ZMQ socket gracefully termination in Python - python

I have the following ZMQ script
#!/usr/bin/env python2.6
import signal
import sys
import zmq
context = zmq.Context()
socket = context.socket(zmq.SUB)
def signal_term_handler(signal, fname):
socket.close()
sys.exit(0)
def main():
signal.signal(signal.SIGTERM, signal_term_handler)
socket.connect('tcp://16.160.163.27:8888')
socket.setsockopt(zmq.SUBSCRIBE, '')
print 'Waiting for a message'
while True:
(event, params) = socket.recv().split()
# ... doing something with that data ...
if __name__ == '__main__':
main()
When I Ctrl-C, I get the following errors:
Traceback (most recent call last):
File "./nag.py", line 28, in <module>
main()
File "./nag.py", line 24, in main
(event, params) = socket.recv().split()
File "socket.pyx", line 628, in zmq.backend.cython.socket.Socket.recv (zmq/backend/cython/socket.c:5616)
File "socket.pyx", line 662, in zmq.backend.cython.socket.Socket.recv (zmq/backend/cython/socket.c:5436)
File "socket.pyx", line 139, in zmq.backend.cython.socket._recv_copy (zmq/backend/cython/socket.c:1771)

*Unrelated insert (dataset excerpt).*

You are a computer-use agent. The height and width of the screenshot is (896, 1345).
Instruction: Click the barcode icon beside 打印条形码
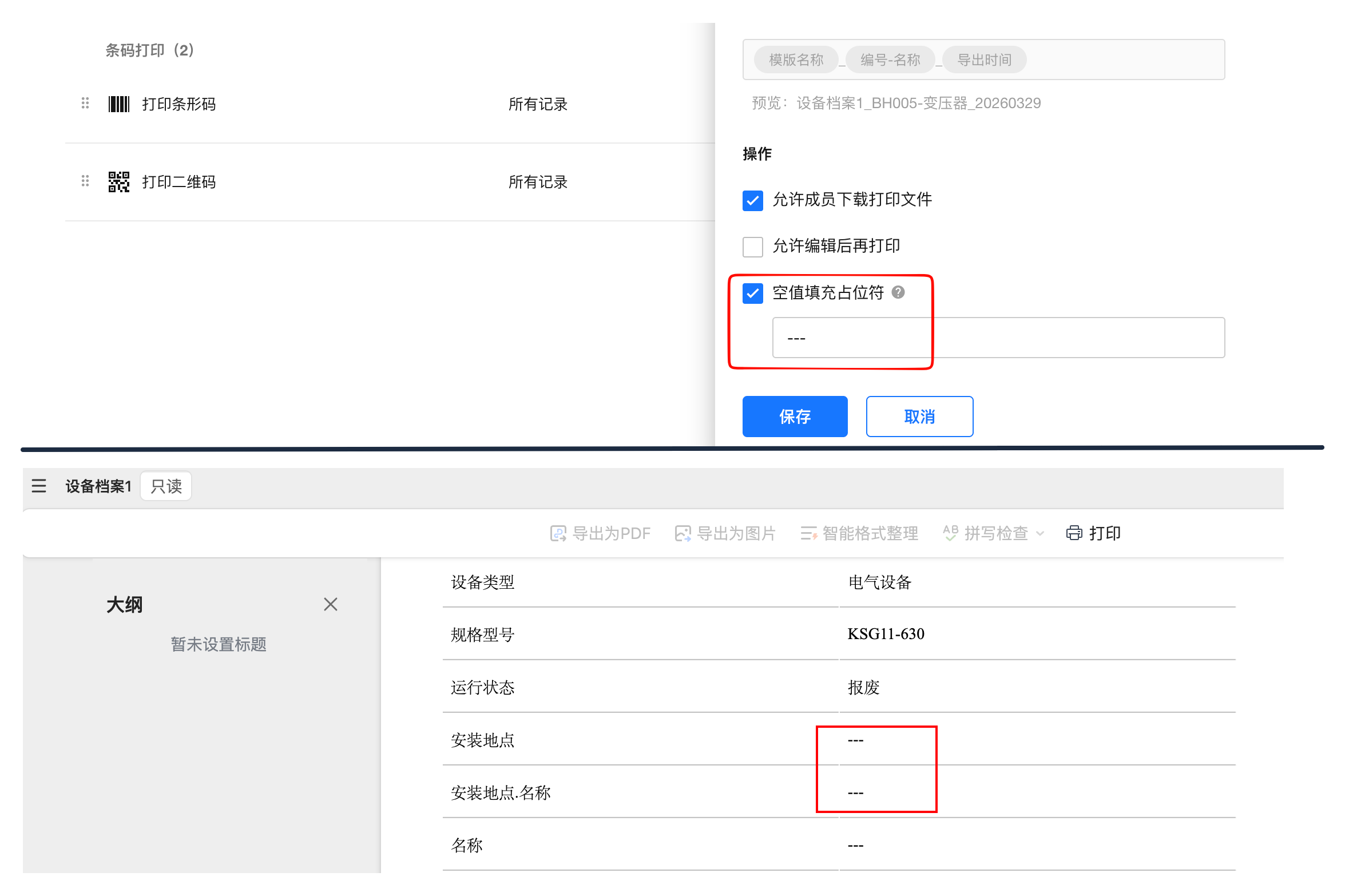click(x=119, y=104)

File "checkrc.pxd", line 11, in zmq.backend.cython.checkrc._check_rc (zmq/backend/cython/socket.c:5863)
KeyboardInterrupt
Now, I thought I handled the closing of the socket, when receiving a termination signal from the user, pretty well, then why do I get this ugly messages. What am I missing.

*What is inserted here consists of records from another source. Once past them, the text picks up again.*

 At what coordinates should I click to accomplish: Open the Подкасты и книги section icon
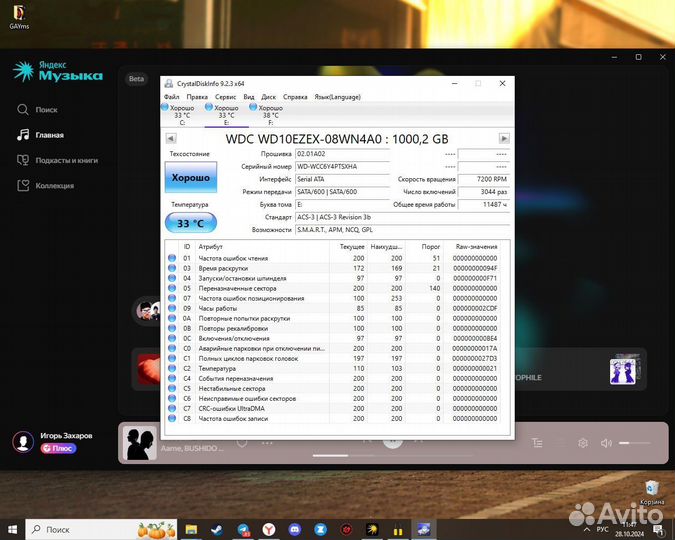click(x=22, y=160)
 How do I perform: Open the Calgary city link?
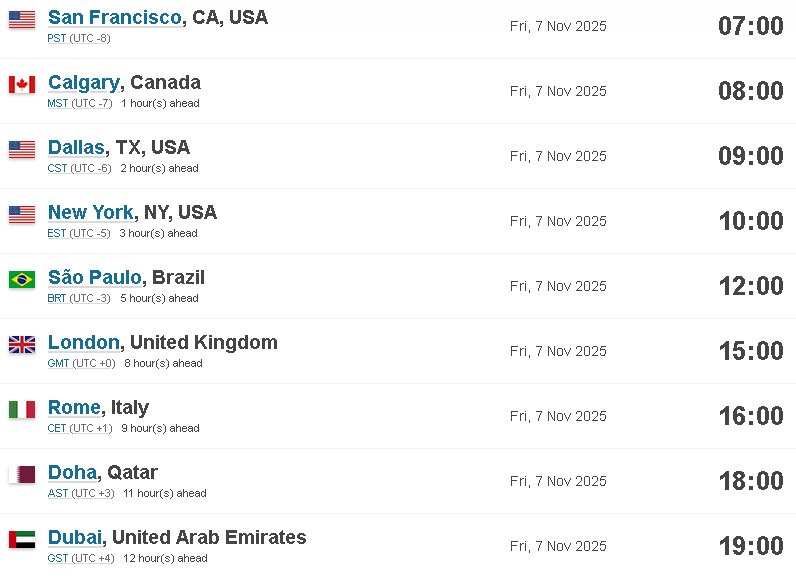(84, 83)
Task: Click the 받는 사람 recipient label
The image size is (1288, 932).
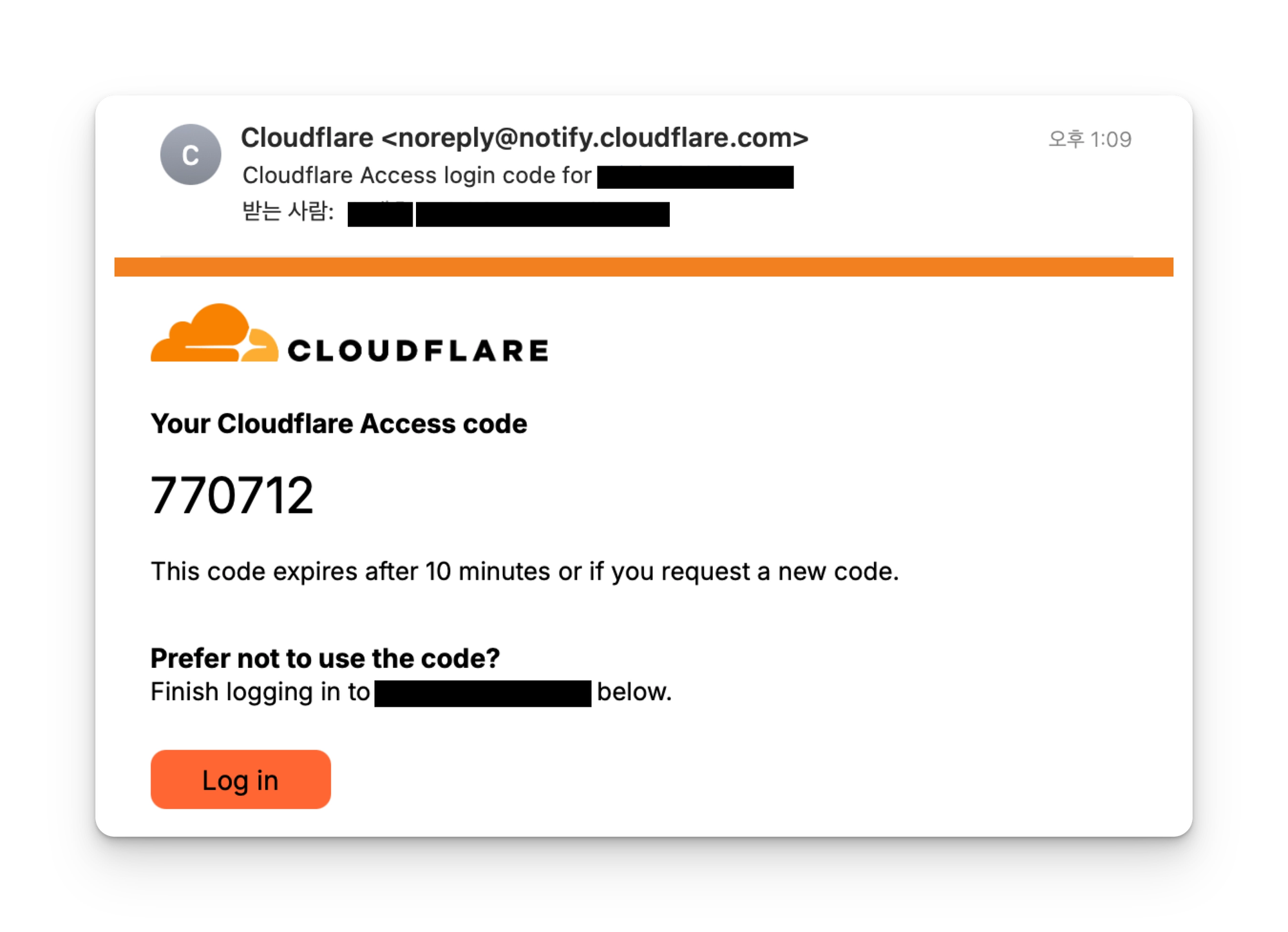Action: [288, 211]
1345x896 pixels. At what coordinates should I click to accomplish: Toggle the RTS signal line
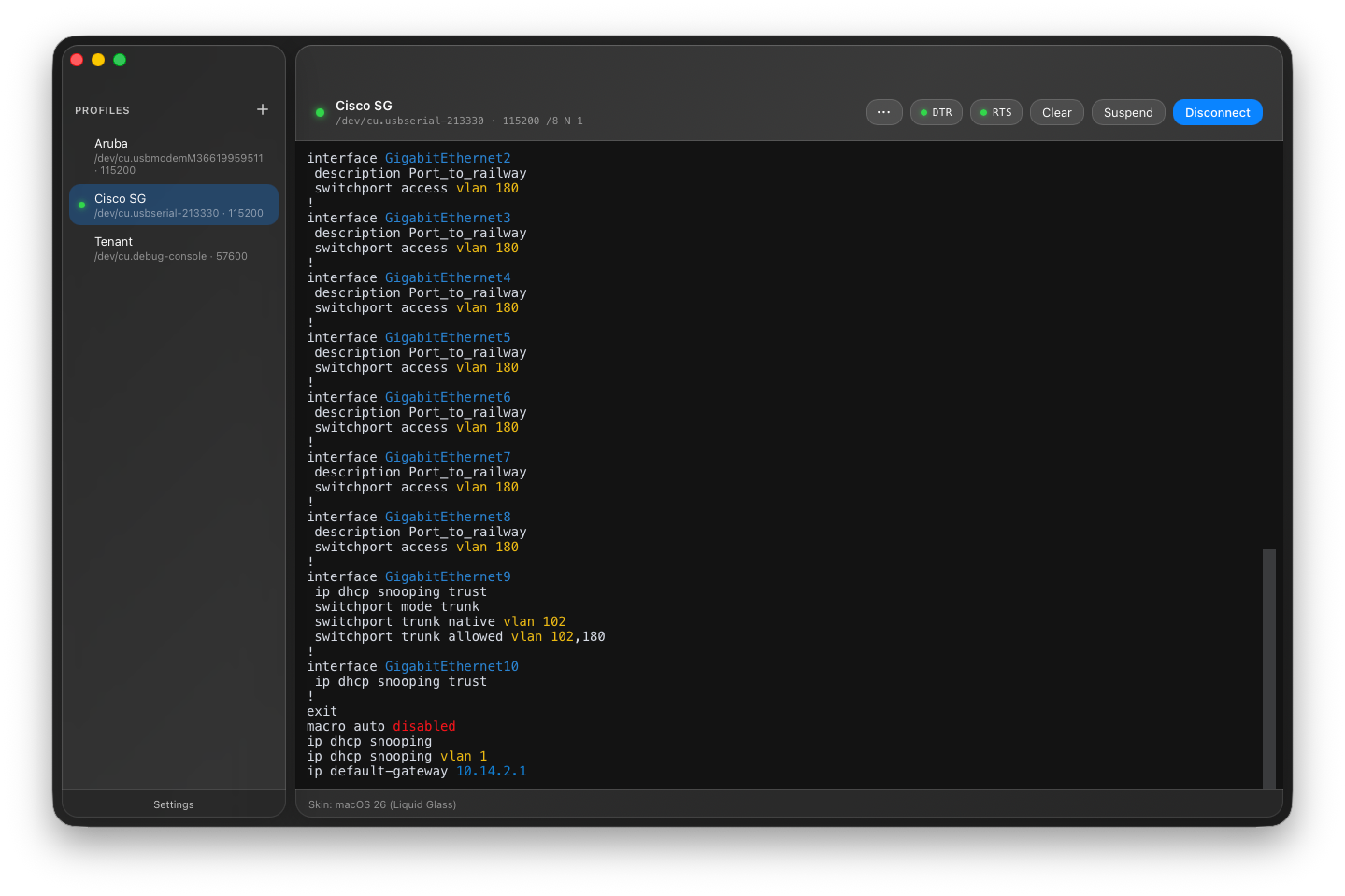coord(995,112)
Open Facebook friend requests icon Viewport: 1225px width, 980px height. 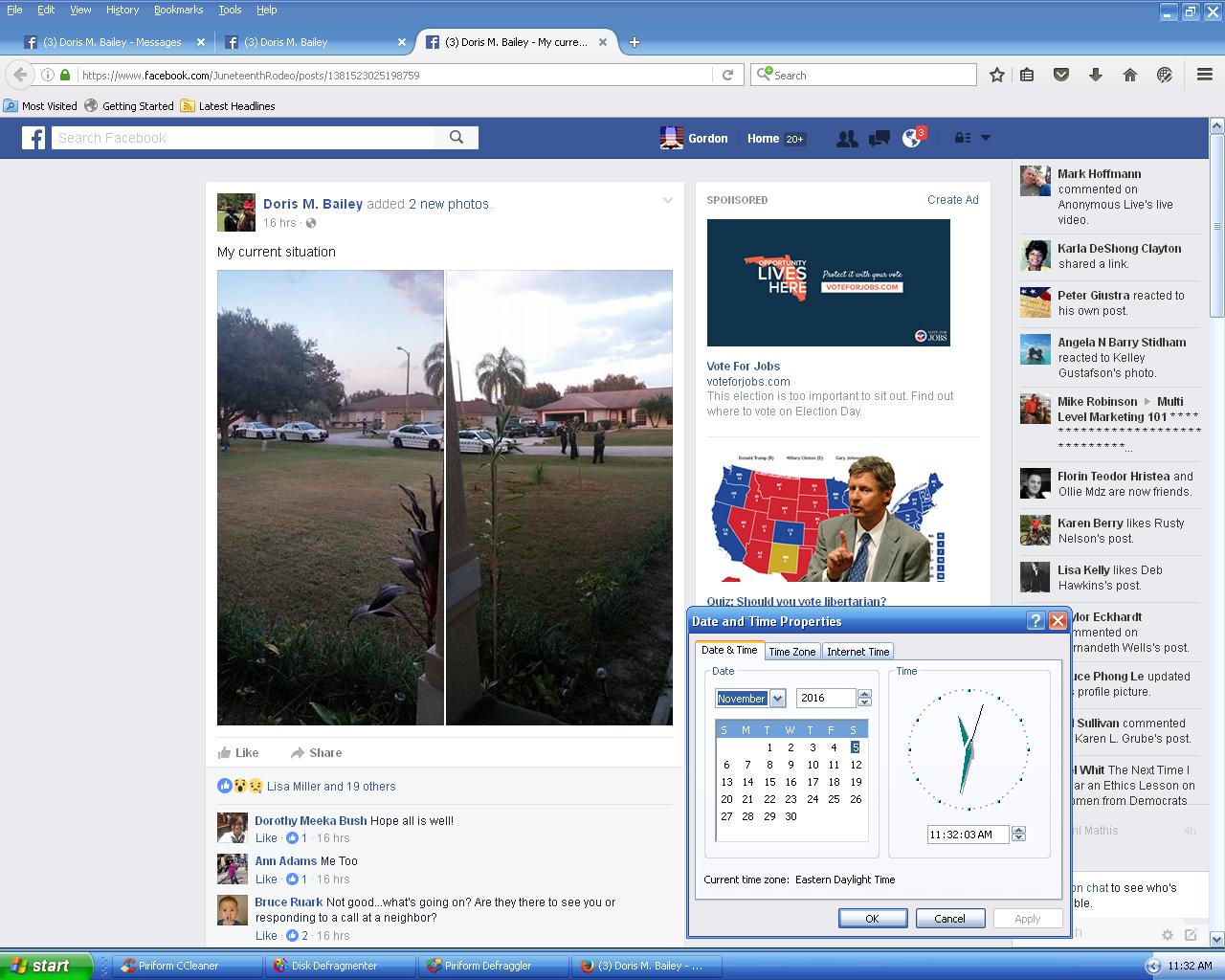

Note I have done some search on Google and StackOverflow but haven't found anything that fixes this problem.
Thanks.
EDIT To anyone that has gotten this far -- user3666197 has suggested a very-good-and-robust way to handle termination or any exception during the execution.

Event handling approach
While the demo-code is small, the real-world systems, the more the multi-host / multi-process communicating systems, shall typically handle all adversely impacting events in their main control-loop.
try:
context = zmq.Context() # setup central Context instance
socket = ... # instantiate/configure all messaging archetypes
# main control-loop ----------- # ----------------------------------------
#
# your app goes here, incl. all nested event-handling & failure-resilience
# ----------------------------- # ----------------------------------------
except ...:
# # handle IOErrors, context-raised exceptions
except Keyboard Interrupt:
# # handle UI-SIG
except:
# # handle other, exceptions "un-handled" above
finally:
# # GRACEFULL TERMINATION
# .setsockopt( zmq.LINGER, 0 ) # to avoid hanging infinitely
# .close() # .close() for all sockets & devices
#
context.term() # Terminate Context before exit

Cleaning at exist
One may think of the code bellow! But it's not needed! For the socket closing!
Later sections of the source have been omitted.